LiDAR point set at starting point of simulation and when the obstacles are visible (Color figure online)

The LiDAR sensor used in our experiment is Velodyne Puck LITE. The data generated by Velodyne Puck LITE was then used and injected into the simulation platform for visualisation purposes, generation of the obstacle(s), and verification of the proposed algorithm.

Figure 2, shows the LiDAR data from different angles and at different intervals for instance at starting point (Fig. 2(a)), when the obstacles enter detection range (Figure (b)), when the obstacles are in close vicinity (Figure (c) and 2(d)). In these figures, the position of the drone equipped with LiDAR is shown as the blue, red, and green bars indicating the z, y, and x-axes, respectively.

Fig. 3.
figure 3

Simulation Results at different instances (Color figure online)

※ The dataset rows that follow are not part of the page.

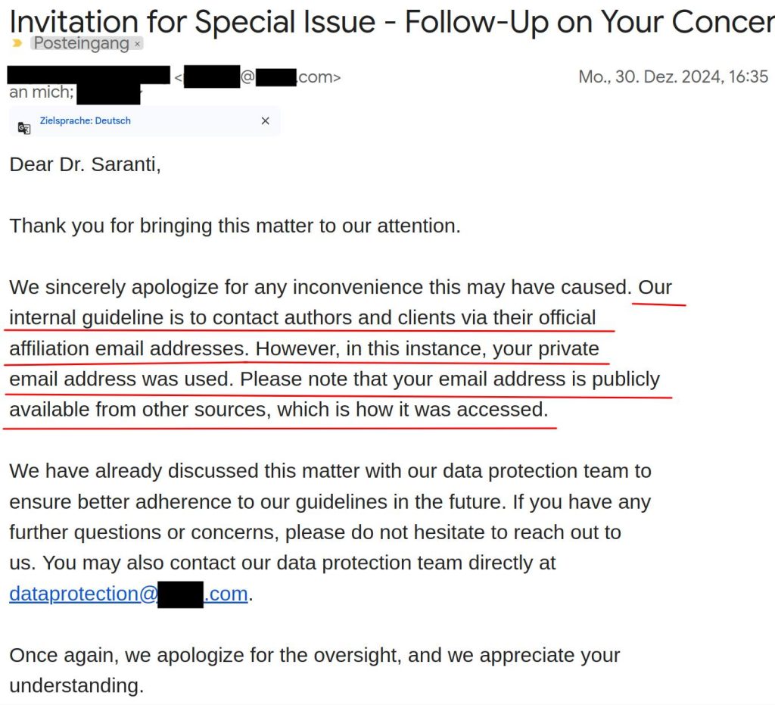Click the Google Translate icon

[x=24, y=127]

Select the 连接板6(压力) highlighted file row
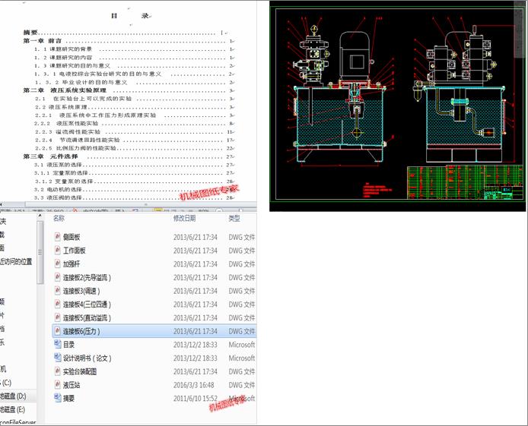tap(154, 331)
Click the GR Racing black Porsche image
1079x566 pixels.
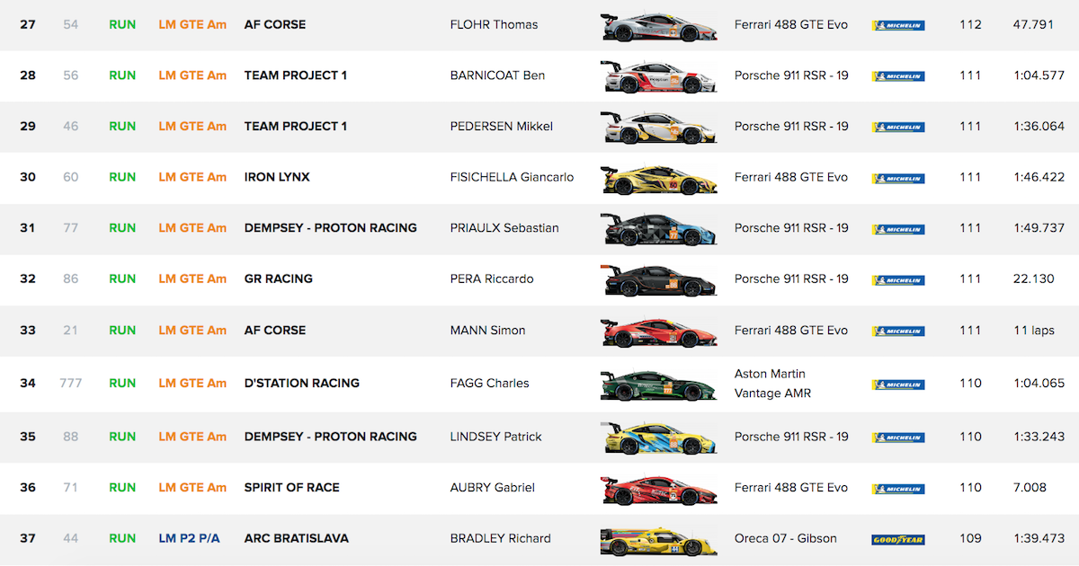pos(659,280)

The simulation results shown in Fig. 3 show the V-shaped formation, in which UAV 1 (blue circle) is the leader (which is getting the data from LiDAR as shown in Fig. 2 and UAV 2 (red) and 3 (green) are followers calculating their coordinates as shown in Fig. 1. Figure 3(b) shows the scenario where the obstacle is within the detection range of the leader but not in its path. However, UAV3 upon performing necessary calculations realises that continuing along the current path will lead to a collision, and hence it deviates away from its original path as can be seen from the traces of the UAVs.

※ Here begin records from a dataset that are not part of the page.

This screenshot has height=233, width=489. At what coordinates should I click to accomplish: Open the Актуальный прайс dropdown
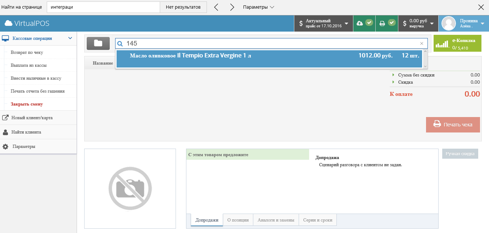[323, 23]
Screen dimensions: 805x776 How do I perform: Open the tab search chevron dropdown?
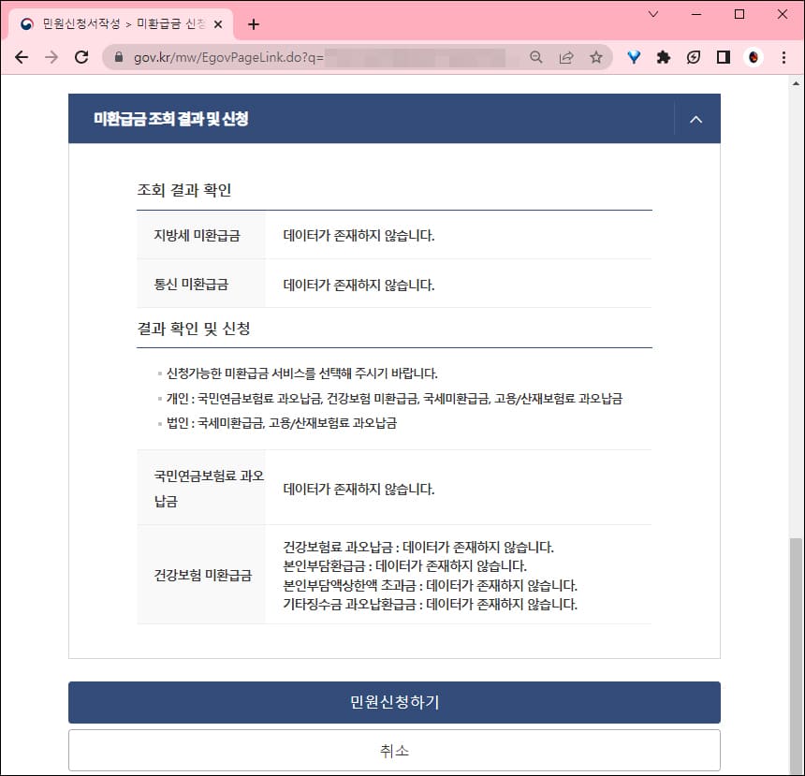click(x=653, y=15)
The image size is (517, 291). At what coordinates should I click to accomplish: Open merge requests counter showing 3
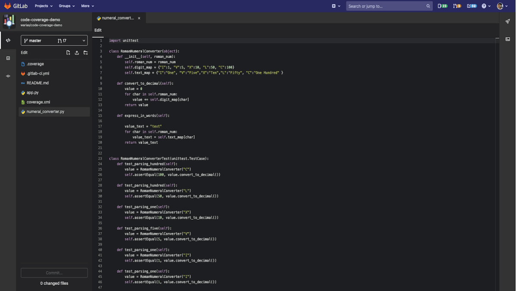(457, 6)
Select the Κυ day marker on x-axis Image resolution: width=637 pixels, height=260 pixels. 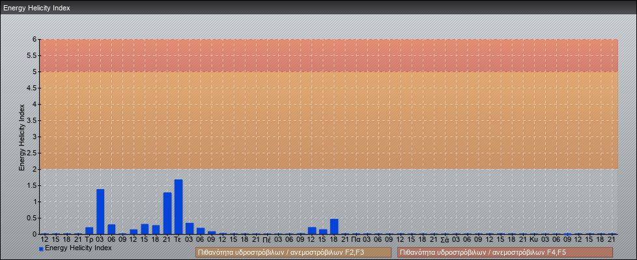[x=533, y=239]
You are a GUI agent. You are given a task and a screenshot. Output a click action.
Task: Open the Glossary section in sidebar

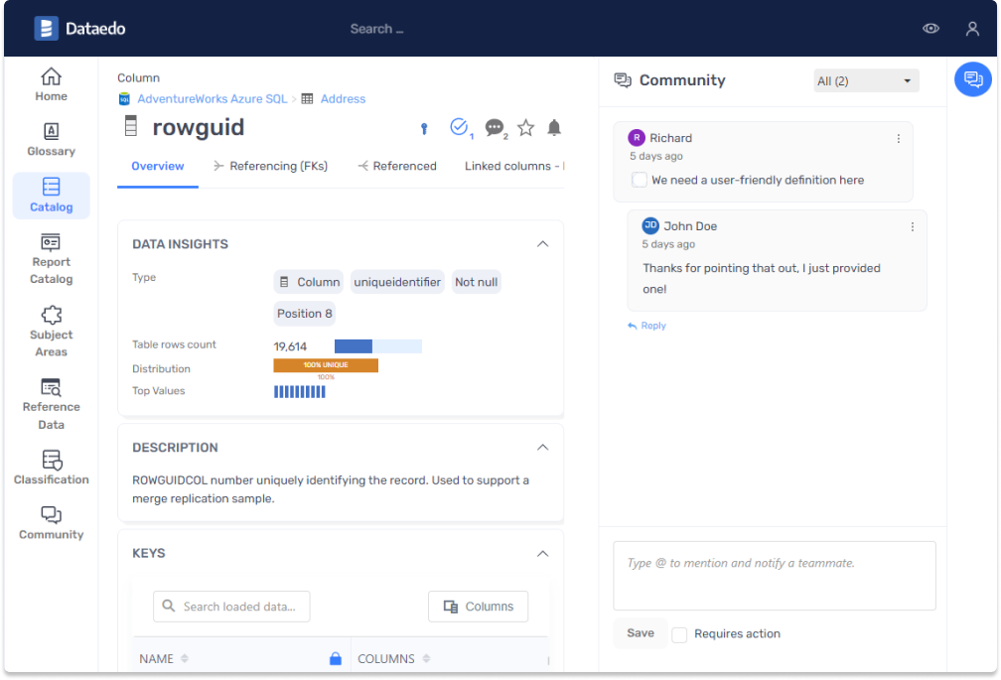coord(51,139)
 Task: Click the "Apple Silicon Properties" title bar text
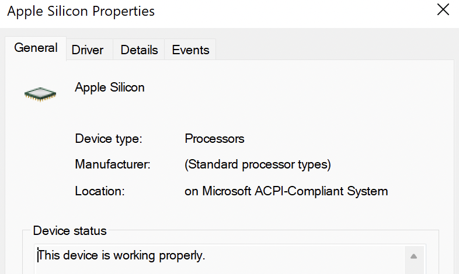pyautogui.click(x=81, y=11)
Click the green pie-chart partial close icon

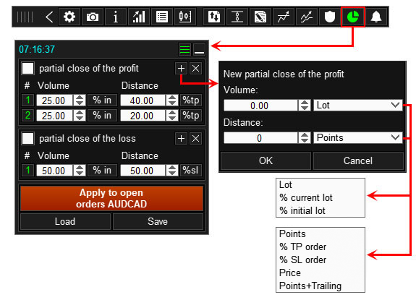pos(353,17)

Figures 3(c) and 3(d) show the case when they go through the obstacles. Notice UAV2 does not deviate from its path and maintains the desired position w.r.t. UAV1 even when the second obstacle is close to it. That is because the calculations performed locally by UAV2 indicate that the collision is not possible given that the obstacle is stationary and out of the collision radius. However, after avoiding the second obstacle, UAV3 maintains the pre-defined minimum safe distance from UAV1 since going back to formation is not possible due to the third obstacle in the bottom. When the final destination is moved at run-time, Fig. 3(d), UAV3 comes back to its position in the formation, turns off the sensor, and starts following UAV1 by translating the coordinates transmitted by UAV1. Figure 4(a) shows the distances maintained by the UAVs throughout the simulation.

Fig. 4.
figure 4

Results

5000 mAh battery was used in the setup, and the power consumption of one Velodyne Puck LITE is 8 W (in typical conditions). Based on these values we calculated the power consumed by the sensors of all nodes, by tracking the amount of time every sensor on each agent was active or turned on, during the simulation with and without our proposed methodology (shown in Figure (b)), where power consumption is given in milli-Watt hours. It is evident that utilising the proposed technique we can significantly reduce the power consumption of on-board sensors by approximately 50%, and hence increase the mission duration on one charge.

5 Conclusion

In this paper, we developed an algorithm for pre-defined formation of multi-agents in a static environment, where under normal circumstances one agent can see the surroundings and the other agents blindly follow. However, depending on the scenario the follower(s) can turn on their sensors for safety purposes. The proof of concept using simulation tools was performed to verify the method of translational coordinates calculation in a system consisting of multiple agents, i.e., a swarm of drones. The simulation results shown provide sufficient proof that the method works reliably in simulated static environments. It is evident from the results that the proposed algorithm helps reducing the power consumed by the sensors over time. In the considered test scenario it turned out to be approximately half the power consumed if the sensors are used in a continuous mode. In general, this power saving naturally depends on the dynamicity/structure of the environment. In future, we plan to further develop this algorithm by extending it for moving obstacles and test its usability in dynamic environments. This will be very interesting to analyse especially when two swarms have to cross paths i.e., multi-swarm cross-overs, as only the leader agents of both swarms can communicate, and the follower agents in the respective swarms use the leaders’ translated coordinates.